Communities and built environment have been exposed to various threats since a long ago with diverse effects and resultant losses. Thus it is not only people, but also built-environment structures are vulnerable to disasters. In this context, disaster risk reduction (DRR) has become one of the important solutions to mitigate and to prevent disaster risks and for speedy recovery after disasters. The best way of doing this is through ?vulnerability reduction? and thus disaster risk reduction should be aimed at vulnerability reduction. However, there is a need to identify the most advantageous disaster risk reduction strategies which can of course result in vulnerability reduction. As a part of this main aim, this paper seeks to explore the presence of various vulnerabilities within infrastructure reconstruction projects and to evaluate the disaster risk reduction practices within these projects with particular emphasis on their importance and level of implementation. This study adopts the case study research strategy and this paper is entirely based on data collated from semi-structured interviews and questionnaires within one case study conducted within a water supply and sanitation reconstruction project in Sri Lanka.
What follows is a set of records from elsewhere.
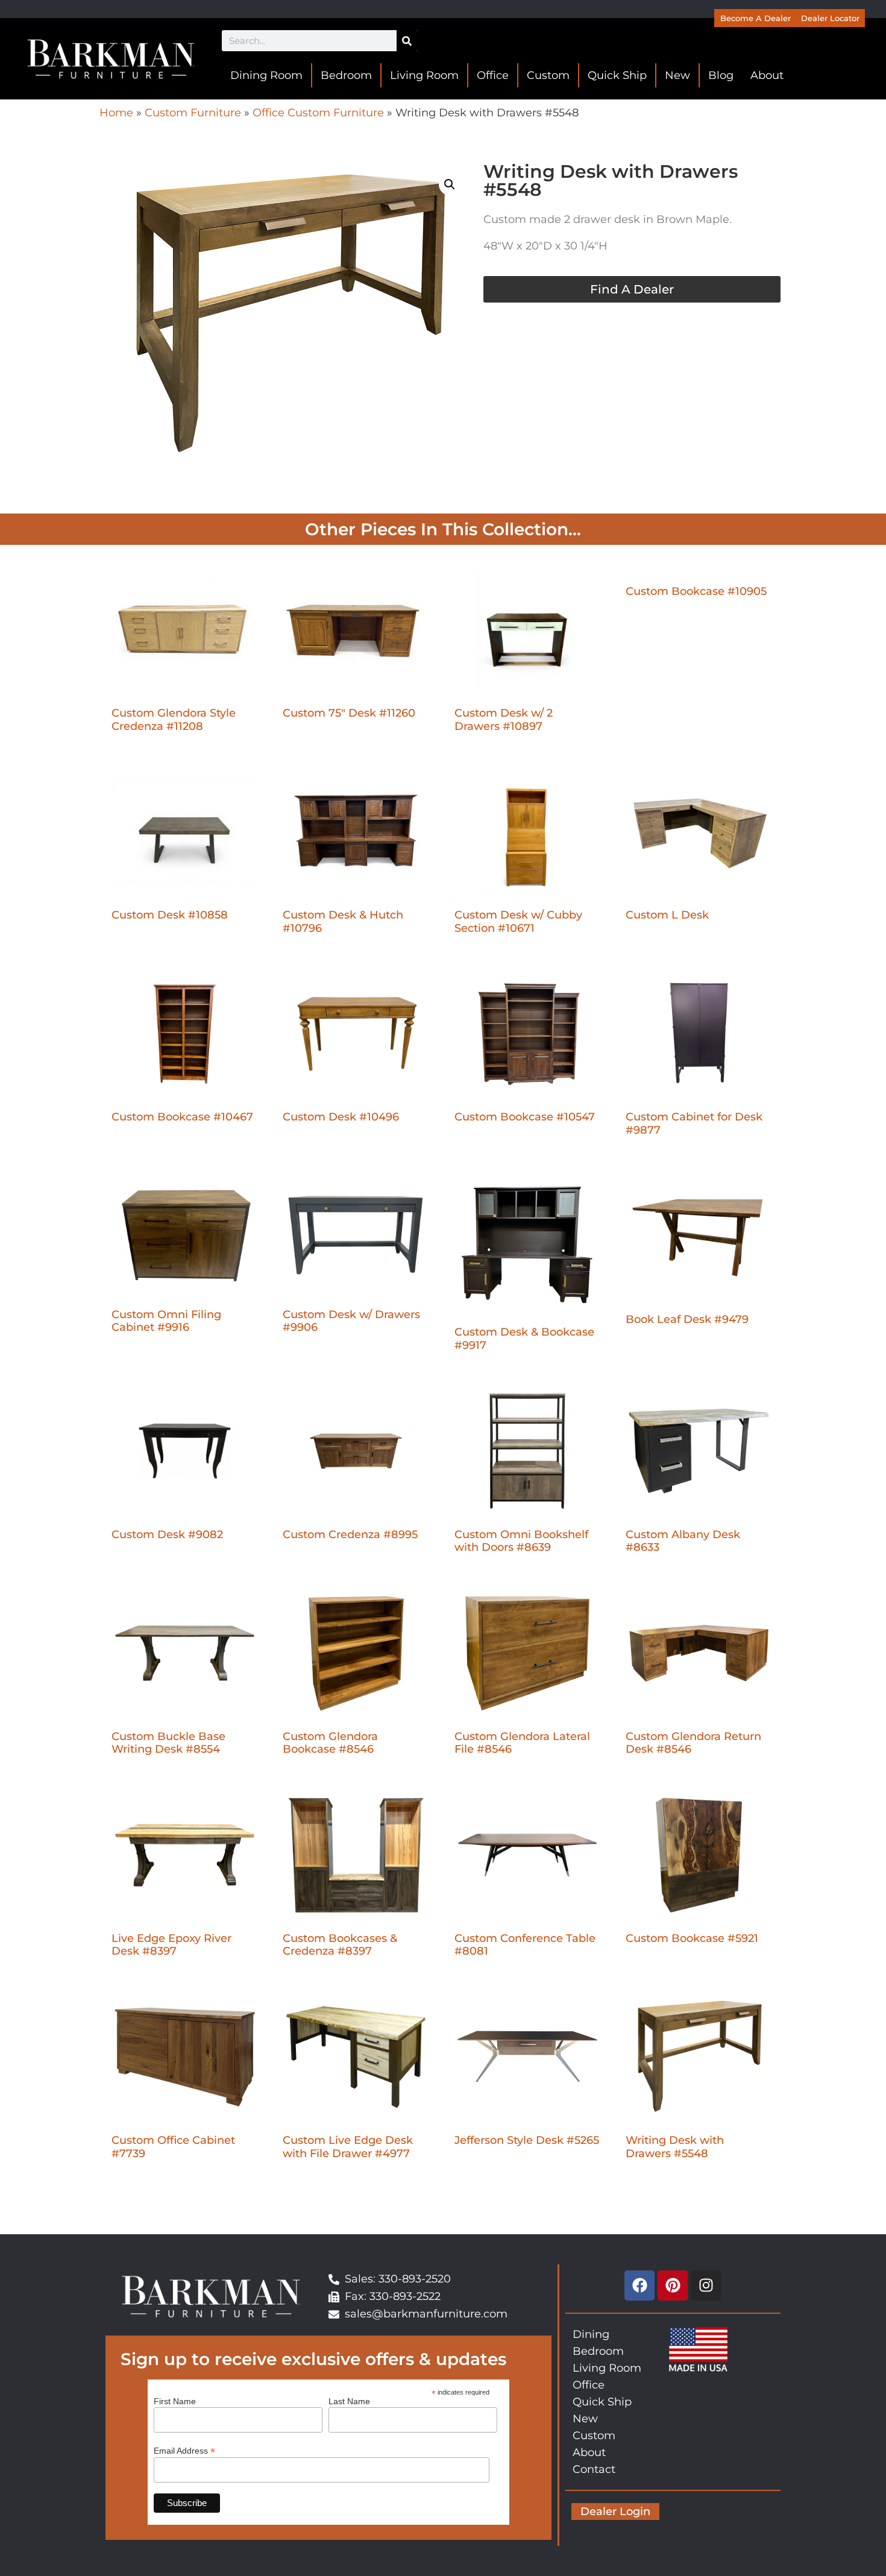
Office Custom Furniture (318, 112)
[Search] (407, 40)
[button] (449, 184)
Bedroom (346, 75)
The results show that while water supply facility is found to be somewhat economically, technologically, politically, developmentally and physically vulnerable, it bears cultural and social vulnerabilities to a very little extent. Further, in terms of the communities benefited from the water project, the highest level of vulnerability was found within physical vulnerabilities. Further, the technological, political and social vulnerabilities are also respectively presence within the communities. Other than that cultural and economic vulnerabilities are found to be somewhat presence. In terms of the DRR practices within the case study project, the physical/technical strategies were identified as the most important group of DRR strategies while emergency preparedness strategies also very important. Although emergency preparedness strategies are considered very important, none of them are satisfactorily implemented to the extent they important to the project while most of the physical/technical strategies are adequately implemented.